Exercise directions | Switch "At what coordinates should I click to accomplish" to "Which point should I click to accomplish" wherever it occurs in the rows that follow, and reproduce all the rows with nothing else changed.

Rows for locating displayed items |
• • •
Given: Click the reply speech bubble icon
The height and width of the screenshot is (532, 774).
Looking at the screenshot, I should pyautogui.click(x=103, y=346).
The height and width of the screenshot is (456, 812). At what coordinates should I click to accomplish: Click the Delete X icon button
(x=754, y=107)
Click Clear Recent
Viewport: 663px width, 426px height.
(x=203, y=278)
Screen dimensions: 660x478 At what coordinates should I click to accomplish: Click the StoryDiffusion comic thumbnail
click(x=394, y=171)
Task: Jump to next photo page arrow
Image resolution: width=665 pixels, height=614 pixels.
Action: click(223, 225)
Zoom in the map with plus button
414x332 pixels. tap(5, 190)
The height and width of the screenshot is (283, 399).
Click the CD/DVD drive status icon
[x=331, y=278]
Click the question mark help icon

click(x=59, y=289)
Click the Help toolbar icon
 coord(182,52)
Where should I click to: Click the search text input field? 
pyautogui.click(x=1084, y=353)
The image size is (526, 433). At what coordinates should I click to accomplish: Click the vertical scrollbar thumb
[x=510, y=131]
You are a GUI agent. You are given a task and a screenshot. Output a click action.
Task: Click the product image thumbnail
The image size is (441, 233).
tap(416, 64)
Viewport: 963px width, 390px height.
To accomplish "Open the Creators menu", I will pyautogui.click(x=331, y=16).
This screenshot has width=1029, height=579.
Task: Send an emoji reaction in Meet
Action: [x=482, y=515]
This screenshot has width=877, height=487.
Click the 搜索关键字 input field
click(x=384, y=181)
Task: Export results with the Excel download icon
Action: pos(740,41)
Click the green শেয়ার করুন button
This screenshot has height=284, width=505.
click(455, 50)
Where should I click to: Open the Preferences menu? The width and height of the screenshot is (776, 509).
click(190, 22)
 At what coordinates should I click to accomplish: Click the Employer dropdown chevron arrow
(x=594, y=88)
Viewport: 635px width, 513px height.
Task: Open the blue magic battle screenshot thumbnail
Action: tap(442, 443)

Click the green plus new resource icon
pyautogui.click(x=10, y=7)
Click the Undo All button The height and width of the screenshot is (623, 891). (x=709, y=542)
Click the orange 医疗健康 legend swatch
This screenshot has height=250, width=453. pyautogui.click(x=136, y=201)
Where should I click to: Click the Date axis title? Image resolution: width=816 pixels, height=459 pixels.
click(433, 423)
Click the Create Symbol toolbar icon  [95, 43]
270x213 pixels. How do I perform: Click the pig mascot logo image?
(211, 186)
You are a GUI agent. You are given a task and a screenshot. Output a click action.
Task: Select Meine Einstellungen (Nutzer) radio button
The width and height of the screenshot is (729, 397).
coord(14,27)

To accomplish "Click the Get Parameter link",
• • •
Problem solution |
Given: Click the reply speech bubble icon
The height and width of the screenshot is (532, 774).
Looking at the screenshot, I should pyautogui.click(x=103, y=346).
The height and width of the screenshot is (456, 812). Which point should I click to accomplish: Click the Delete X icon button
(x=754, y=107)
Click Clear Recent
Viewport: 663px width, 426px height.
(x=203, y=278)
Screen dimensions: 660x478 Which point should I click to accomplish: Click the StoryDiffusion comic thumbnail
click(x=394, y=171)
Task: Jump to next photo page arrow
Image resolution: width=665 pixels, height=614 pixels.
Action: click(223, 225)
Zoom in the map with plus button
414x332 pixels. tap(5, 190)
The height and width of the screenshot is (283, 399).
Click the CD/DVD drive status icon
[x=331, y=278]
Click the question mark help icon

click(x=59, y=289)
Click the Help toolbar icon
 coord(182,52)
Where should I click to: Click the search text input field? 
pyautogui.click(x=1084, y=353)
The image size is (526, 433). Which point should I click to accomplish: Click the vertical scrollbar thumb
[x=510, y=131]
You are a GUI agent. You are given a task and a screenshot. Output a click action.
Task: Click the product image thumbnail
The image size is (441, 233).
tap(416, 64)
Viewport: 963px width, 390px height.
To accomplish "Open the Creators menu", I will pyautogui.click(x=331, y=16).
This screenshot has width=1029, height=579.
Task: Send an emoji reaction in Meet
Action: [x=482, y=515]
This screenshot has width=877, height=487.
Click the 搜索关键字 input field
click(x=384, y=181)
Task: Export results with the Excel download icon
Action: pos(740,41)
Click the green শেয়ার করুন button
This screenshot has height=284, width=505.
click(455, 50)
Where should I click to: Open the Preferences menu? The width and height of the screenshot is (776, 509).
click(190, 22)
 Which point should I click to accomplish: Click the Employer dropdown chevron arrow
(x=594, y=88)
Viewport: 635px width, 513px height.
Task: Open the blue magic battle screenshot thumbnail
Action: tap(442, 443)

Click the green plus new resource icon
pyautogui.click(x=10, y=7)
Click the Undo All button The height and width of the screenshot is (623, 891). (x=709, y=542)
Click the orange 医疗健康 legend swatch
This screenshot has height=250, width=453. pyautogui.click(x=136, y=201)
Where should I click to: Click the Date axis title? Image resolution: width=816 pixels, height=459 pixels.
click(433, 423)
Click the Create Symbol toolbar icon  [95, 43]
270x213 pixels. How do I perform: Click the pig mascot logo image?
(211, 186)
You are a GUI agent. You are given a task and a screenshot. Output a click action.
Task: Select Meine Einstellungen (Nutzer) radio button
The width and height of the screenshot is (729, 397).
coord(14,27)

To accomplish "Click the Get Parameter link",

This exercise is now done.